Draw out every line with the word "pixels" from the listing below.

*MATERIAL FOR THE TASK*.
----------------
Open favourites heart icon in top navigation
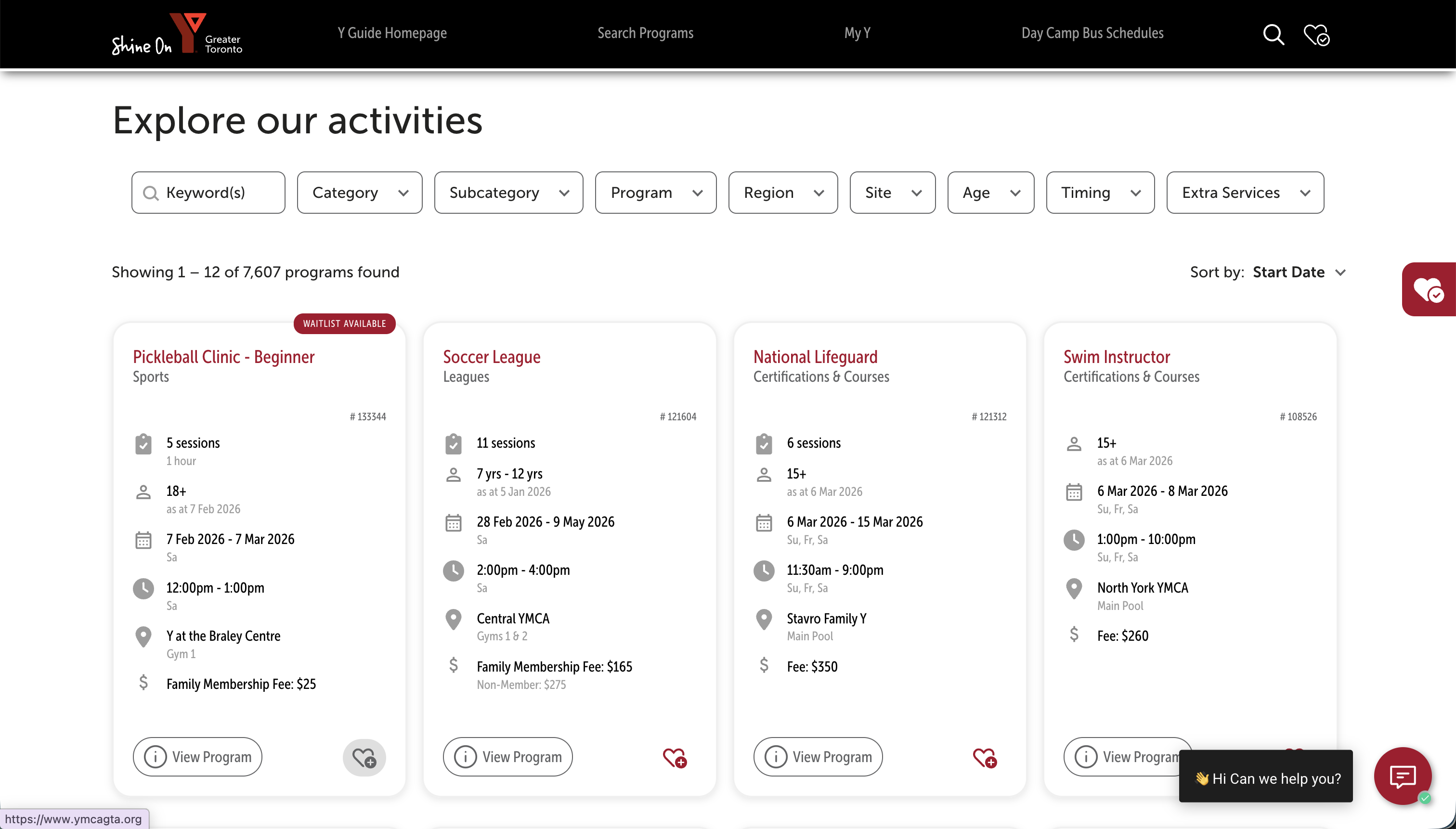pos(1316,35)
----------------
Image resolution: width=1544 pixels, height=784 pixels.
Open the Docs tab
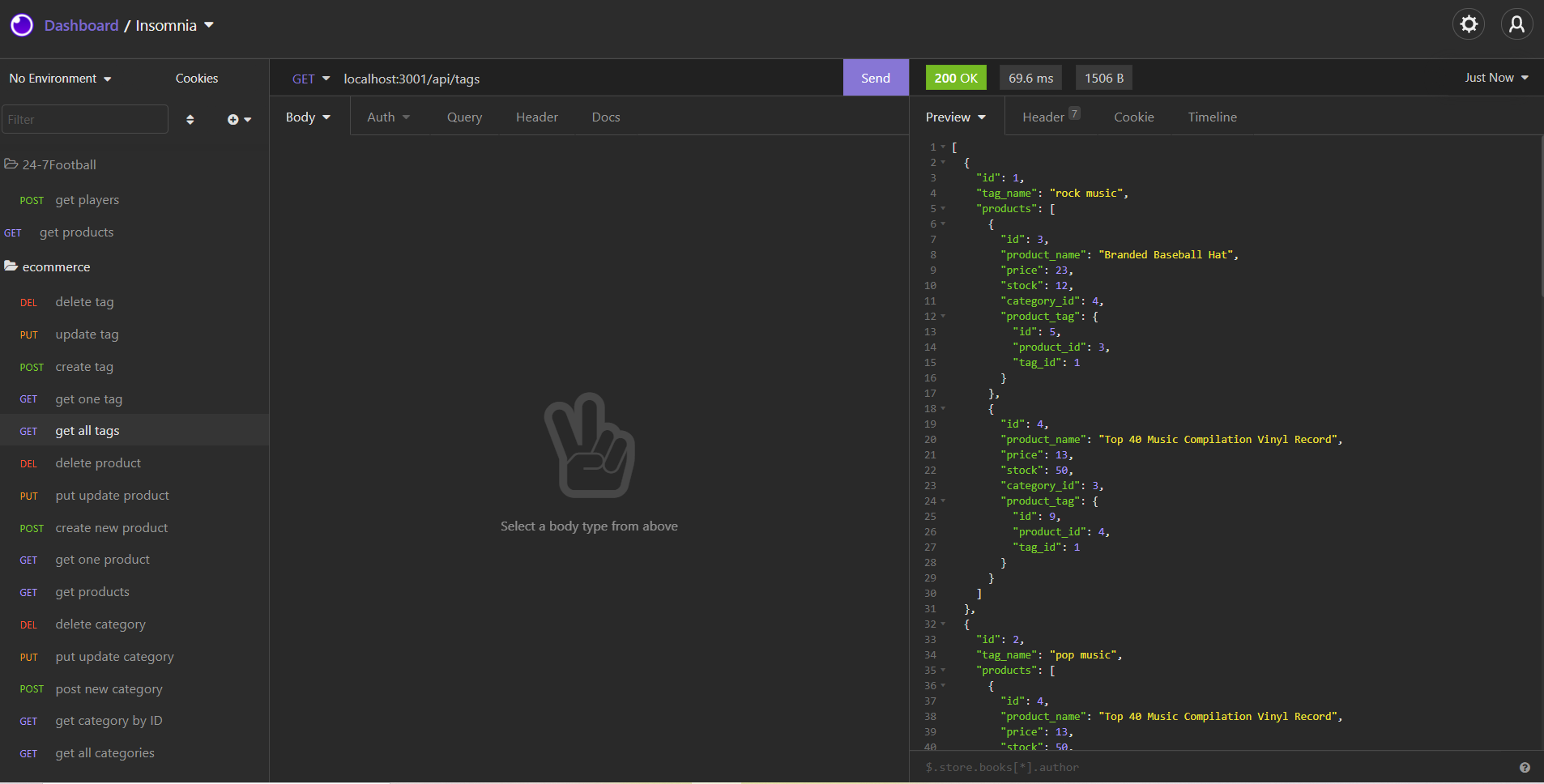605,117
----------------
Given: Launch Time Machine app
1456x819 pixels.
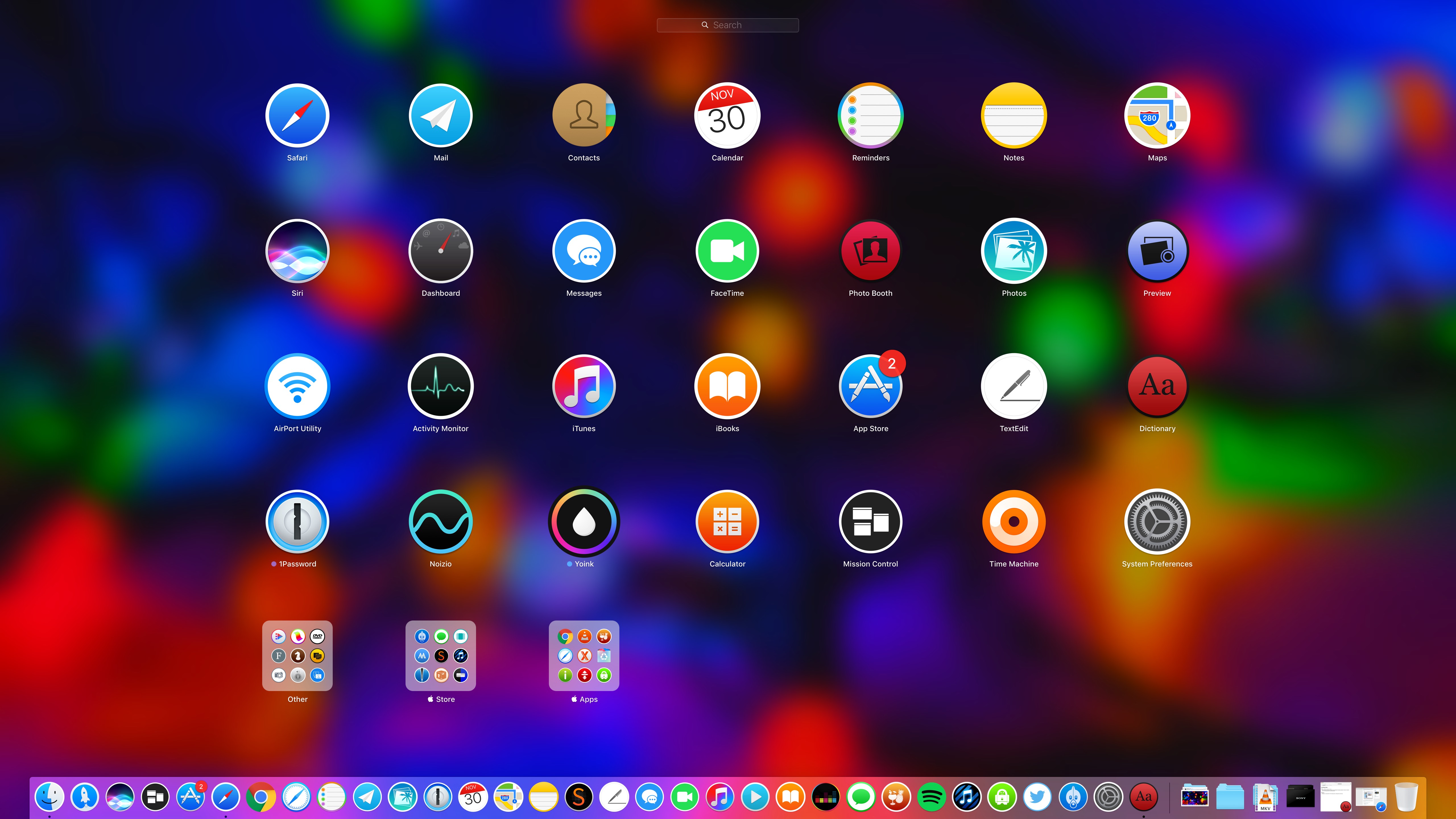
----------------
*SOLUTION*.
Image resolution: width=1544 pixels, height=784 pixels.
1456x819 pixels.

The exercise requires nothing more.